Exercise: Everything from the line with "The width and height of the screenshot is (714, 495)." through the end of the entries must be transcribed exactly; no other lines belong in the answer.

Supplied data:
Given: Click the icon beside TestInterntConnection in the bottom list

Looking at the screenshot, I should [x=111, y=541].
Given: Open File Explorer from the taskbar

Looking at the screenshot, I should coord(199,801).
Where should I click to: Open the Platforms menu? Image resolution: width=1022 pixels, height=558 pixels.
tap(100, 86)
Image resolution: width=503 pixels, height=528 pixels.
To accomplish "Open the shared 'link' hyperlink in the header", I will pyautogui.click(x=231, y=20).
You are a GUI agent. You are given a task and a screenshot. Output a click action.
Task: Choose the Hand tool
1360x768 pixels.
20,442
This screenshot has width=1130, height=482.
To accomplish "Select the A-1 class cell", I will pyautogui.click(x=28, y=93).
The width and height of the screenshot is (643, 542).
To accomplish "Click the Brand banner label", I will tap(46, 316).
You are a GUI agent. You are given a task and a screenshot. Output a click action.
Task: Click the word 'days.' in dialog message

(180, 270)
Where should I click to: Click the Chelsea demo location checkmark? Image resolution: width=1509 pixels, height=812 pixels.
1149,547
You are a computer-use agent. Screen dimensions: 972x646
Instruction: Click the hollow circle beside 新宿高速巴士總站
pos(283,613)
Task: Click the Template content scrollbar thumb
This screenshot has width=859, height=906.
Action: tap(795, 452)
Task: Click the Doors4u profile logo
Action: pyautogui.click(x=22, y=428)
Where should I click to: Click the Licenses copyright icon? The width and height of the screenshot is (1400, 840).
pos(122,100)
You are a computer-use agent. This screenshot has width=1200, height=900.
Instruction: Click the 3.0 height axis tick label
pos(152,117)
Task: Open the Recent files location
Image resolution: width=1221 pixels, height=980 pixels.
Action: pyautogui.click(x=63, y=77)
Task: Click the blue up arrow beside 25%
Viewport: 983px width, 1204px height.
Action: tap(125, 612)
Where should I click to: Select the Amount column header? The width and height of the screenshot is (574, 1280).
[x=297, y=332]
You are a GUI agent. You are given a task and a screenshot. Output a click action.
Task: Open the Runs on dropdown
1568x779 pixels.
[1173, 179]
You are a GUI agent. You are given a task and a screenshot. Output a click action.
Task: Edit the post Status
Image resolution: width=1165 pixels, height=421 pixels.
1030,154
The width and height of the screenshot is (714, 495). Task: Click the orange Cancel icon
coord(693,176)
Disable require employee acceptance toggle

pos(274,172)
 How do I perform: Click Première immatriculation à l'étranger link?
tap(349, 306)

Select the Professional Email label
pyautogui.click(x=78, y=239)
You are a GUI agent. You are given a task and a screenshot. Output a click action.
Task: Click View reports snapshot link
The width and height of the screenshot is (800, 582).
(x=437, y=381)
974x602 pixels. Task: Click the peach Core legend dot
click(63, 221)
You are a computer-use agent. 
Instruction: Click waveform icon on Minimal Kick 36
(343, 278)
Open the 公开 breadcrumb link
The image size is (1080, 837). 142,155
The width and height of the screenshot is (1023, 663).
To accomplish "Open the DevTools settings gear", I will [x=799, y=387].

Written answer:
The width and height of the screenshot is (714, 495). Task: Click the orange Cancel icon
coord(693,176)
Disable require employee acceptance toggle

pos(274,172)
 How do I perform: Click Première immatriculation à l'étranger link?
tap(349, 306)

Select the Professional Email label
pyautogui.click(x=78, y=239)
You are a GUI agent. You are given a task and a screenshot. Output a click action.
Task: Click View reports snapshot link
The width and height of the screenshot is (800, 582).
(x=437, y=381)
974x602 pixels. Task: Click the peach Core legend dot
click(63, 221)
You are a computer-use agent. 
Instruction: Click waveform icon on Minimal Kick 36
(343, 278)
Open the 公开 breadcrumb link
The image size is (1080, 837). 142,155
The width and height of the screenshot is (1023, 663).
To accomplish "Open the DevTools settings gear", I will [x=799, y=387].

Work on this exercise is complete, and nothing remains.